Die WHO forderte Russland damals auf, sich bei der Herstellung eines Corona-Impfstoffes an die festgelegten Richtlinien für die Produktion sicherer und wirksamer Medikamente zu halten. WHO-Sprecher Christian Lindmeier wies in dem Zusammenhang darauf hin, dass Russland bisher noch keine überprüfbaren Studien über seine Forschungsergebnisse veröffentlicht habe. 

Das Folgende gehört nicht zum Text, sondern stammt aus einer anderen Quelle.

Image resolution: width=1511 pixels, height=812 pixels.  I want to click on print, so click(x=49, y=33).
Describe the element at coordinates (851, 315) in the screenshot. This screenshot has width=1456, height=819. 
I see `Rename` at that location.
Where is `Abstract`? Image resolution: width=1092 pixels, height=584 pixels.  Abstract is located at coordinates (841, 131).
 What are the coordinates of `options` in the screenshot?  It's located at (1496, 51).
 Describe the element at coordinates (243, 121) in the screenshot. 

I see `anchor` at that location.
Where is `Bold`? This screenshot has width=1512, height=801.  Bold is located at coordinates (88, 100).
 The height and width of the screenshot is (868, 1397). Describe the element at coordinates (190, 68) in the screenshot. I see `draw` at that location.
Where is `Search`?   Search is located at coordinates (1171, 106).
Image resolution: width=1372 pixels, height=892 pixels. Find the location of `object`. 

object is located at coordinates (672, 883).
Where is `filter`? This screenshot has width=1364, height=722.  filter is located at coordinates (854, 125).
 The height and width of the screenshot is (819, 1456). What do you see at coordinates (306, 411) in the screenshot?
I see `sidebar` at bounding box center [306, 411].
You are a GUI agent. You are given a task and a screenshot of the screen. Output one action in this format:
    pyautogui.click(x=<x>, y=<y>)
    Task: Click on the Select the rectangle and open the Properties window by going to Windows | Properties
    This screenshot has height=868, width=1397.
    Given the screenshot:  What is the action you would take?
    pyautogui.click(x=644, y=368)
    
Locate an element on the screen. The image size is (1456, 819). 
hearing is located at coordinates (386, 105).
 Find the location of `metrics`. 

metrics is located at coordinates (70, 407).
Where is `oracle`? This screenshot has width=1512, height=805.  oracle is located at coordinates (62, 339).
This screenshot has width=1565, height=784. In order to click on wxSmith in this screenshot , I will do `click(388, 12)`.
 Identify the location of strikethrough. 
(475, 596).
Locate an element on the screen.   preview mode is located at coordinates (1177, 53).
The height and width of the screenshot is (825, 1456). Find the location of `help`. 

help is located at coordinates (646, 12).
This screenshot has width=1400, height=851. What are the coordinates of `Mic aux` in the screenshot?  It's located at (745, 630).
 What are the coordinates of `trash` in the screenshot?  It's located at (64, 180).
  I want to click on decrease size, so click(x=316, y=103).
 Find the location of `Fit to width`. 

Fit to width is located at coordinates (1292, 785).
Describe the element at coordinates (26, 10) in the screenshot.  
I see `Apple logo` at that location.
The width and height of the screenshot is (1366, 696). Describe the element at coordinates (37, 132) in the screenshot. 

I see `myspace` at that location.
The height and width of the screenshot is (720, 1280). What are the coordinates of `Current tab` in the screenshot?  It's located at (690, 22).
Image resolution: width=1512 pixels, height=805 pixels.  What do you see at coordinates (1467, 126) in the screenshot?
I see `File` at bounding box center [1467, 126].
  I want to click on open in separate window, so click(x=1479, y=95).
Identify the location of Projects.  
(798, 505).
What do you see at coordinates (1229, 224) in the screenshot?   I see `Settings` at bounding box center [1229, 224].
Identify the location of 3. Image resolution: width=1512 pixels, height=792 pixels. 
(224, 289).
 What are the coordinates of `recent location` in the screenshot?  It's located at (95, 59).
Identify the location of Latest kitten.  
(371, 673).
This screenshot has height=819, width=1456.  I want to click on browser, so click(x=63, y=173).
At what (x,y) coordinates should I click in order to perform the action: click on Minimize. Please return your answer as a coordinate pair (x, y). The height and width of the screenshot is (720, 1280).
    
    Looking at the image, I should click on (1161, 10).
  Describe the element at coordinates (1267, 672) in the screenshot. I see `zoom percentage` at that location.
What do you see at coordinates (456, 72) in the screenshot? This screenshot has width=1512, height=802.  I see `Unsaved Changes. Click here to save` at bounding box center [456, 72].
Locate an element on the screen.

Es bestehe ein Unterschied, ob tatsächlich ein funktionierender Impfstoff gefunden wurde, der alle vorgeschriebenen Testphasen durchlaufen habe, oder ob nur die Vermutung da sei, einen solchen Impfstoff gefunden zu haben, fügte der WHO-Sprecher schon damals hinzu.

Derzeit arbeiten weltweit Labore fieberhaft an der Entwicklung eines Corona-Impfstoffes. Insgesamt sechs von westlichen Firmen und von China entwickelte Impfstoffe befinden sich bereits in der dritten und letzten Phase der klinischen Tests. Am Dienstag starteten in Indonesien Tests mit dem Impfstoff CoronaVac des chinesischen Unternehmens Sinovac Biotech. Er wird bereits in Brasilien an 9000 Ärzten, Pflegern und Krankenschwestern getestet.